En Florencia, una persona alcanzaba la mayoría de edad política a los catorce años: a esa edad ya se le podía exigir que asistiese a las reuniones del parlamento. Los manuales de los confesores consideraban los catorce años como la edad en que se presuponía conocimiento de la naturaleza del pecado mortal. Doce años fue la edad mínima que se señaló para permitir el bautismo forzoso de los niños judíos.

Incluso en las altas esferas de la sociedad era común la incertidumbre acerca de la edad, especialmente fuera de Italia. Uno de los dificultosos pleitos de la época fue aquel por el que Luis XII de Francia, sucesor de Carlos VIII, intentaba obtener la anulación de su matrimonio a fin de desposar a la viuda de Carlos, Ana de Bretaña. 
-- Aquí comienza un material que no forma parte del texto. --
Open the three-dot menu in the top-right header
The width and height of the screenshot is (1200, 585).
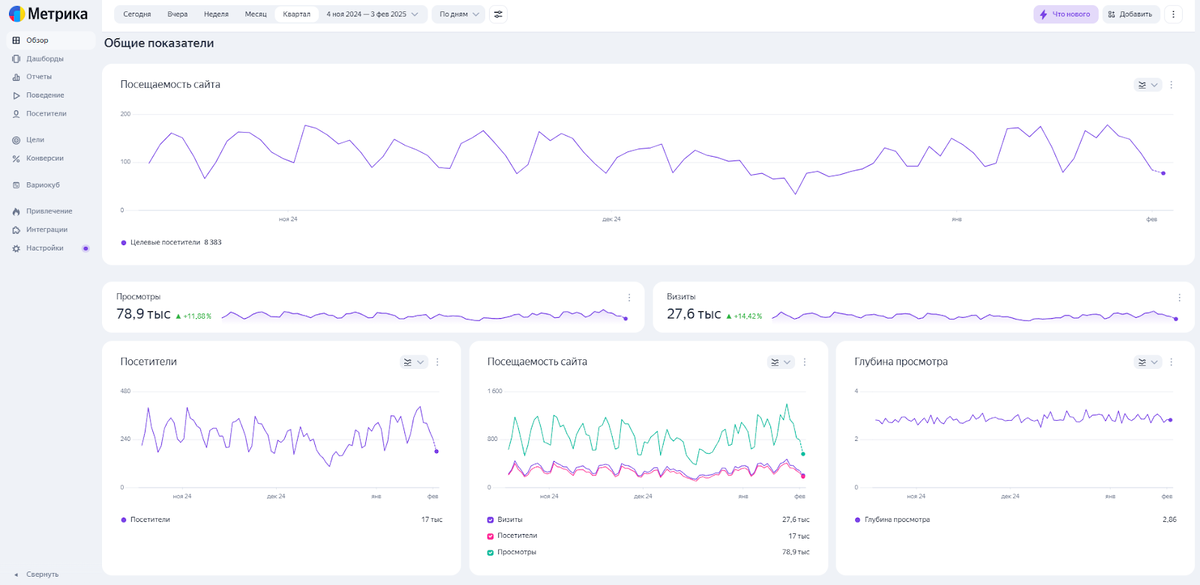(x=1174, y=15)
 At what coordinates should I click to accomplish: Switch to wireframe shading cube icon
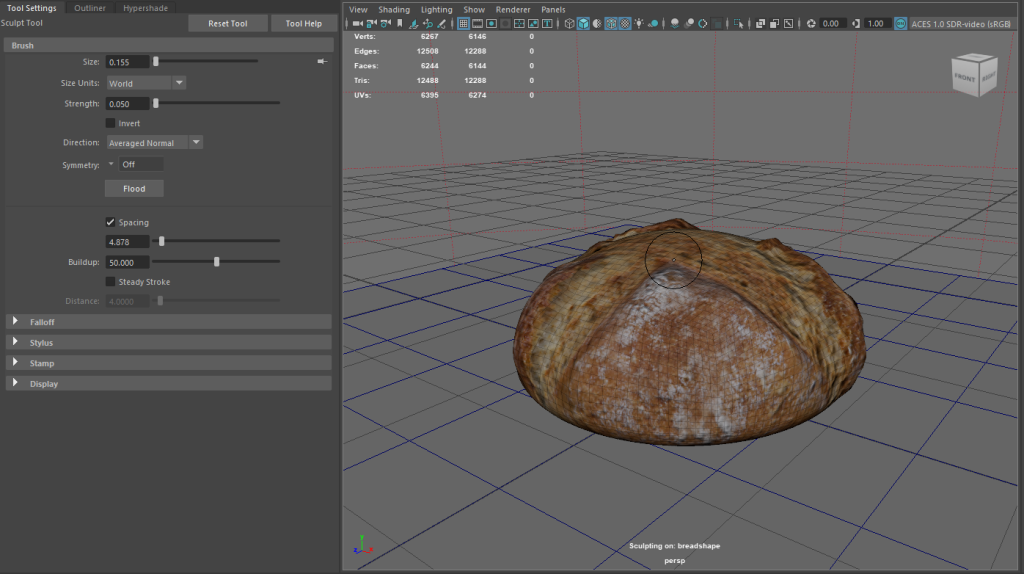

En los sepulcros un creciente número de retratos incluían la edad del difunto, ahora que los artistas estaban capacitados para reproducir una imagen similar a una persona tal cual era en un tiempo determinado. Pero tal preocupación se restringía a algunas personas pertenecientes a los sectores mejor educados de la comunidad, hombres a quienes enorgullecía poner en relación su edad con sus logros en los negocios, en la erudición y en los asuntos públicos; la mayoría no sentía la necesidad de una perspectiva tan precisa. Por otro lado, había un vivo interés general por la edad en un sentido subjetivo generalizado. El tiempo fisiológico era más tenue que la huella del natural o del culto del día. Se trataba de la sucesión de estados de ánimo, codificados por los antiguos en el sistema de caracteres y aceptados por la medicina contemporánea: el sanguíneo dominaba desde la medianoche al amanecer, el colérico desde el amanecer hasta el mediodía, el melancólico desde el mediodía al anochecer y el flemático desde el anochecer a la medianoche. 

La esperanza media de vida era de treinta a treinta y cinco años, y entre aquellos que llegaban a edades superiores, todos, con excepción de los ricos, comenzaban en esas edades a mostrar los atributos de la vejez. Se puede calcular que en el primer año moría el 50 por 100 de los niños, y no solamente los vástagos de los pobres. Erasmo, que llegó a alcanzar unos setenta años, relata sombríamente que a los treinta y cinco la seca vejez agota las fuerzas del cuerpo. El pueblo utópico descrito en el Relox de Príncipes (alrededor de 1518), de Antonio de Guevara, mataba a sus mujeres a los cuarenta años y a los hombres a los cincuenta, para liberarlos de la debilidad en que se cae con la edad.



Bibliografía 
J.R Hale. (1971). La Europa del Renacimiento. Madrid, España: Siglo veintiuno.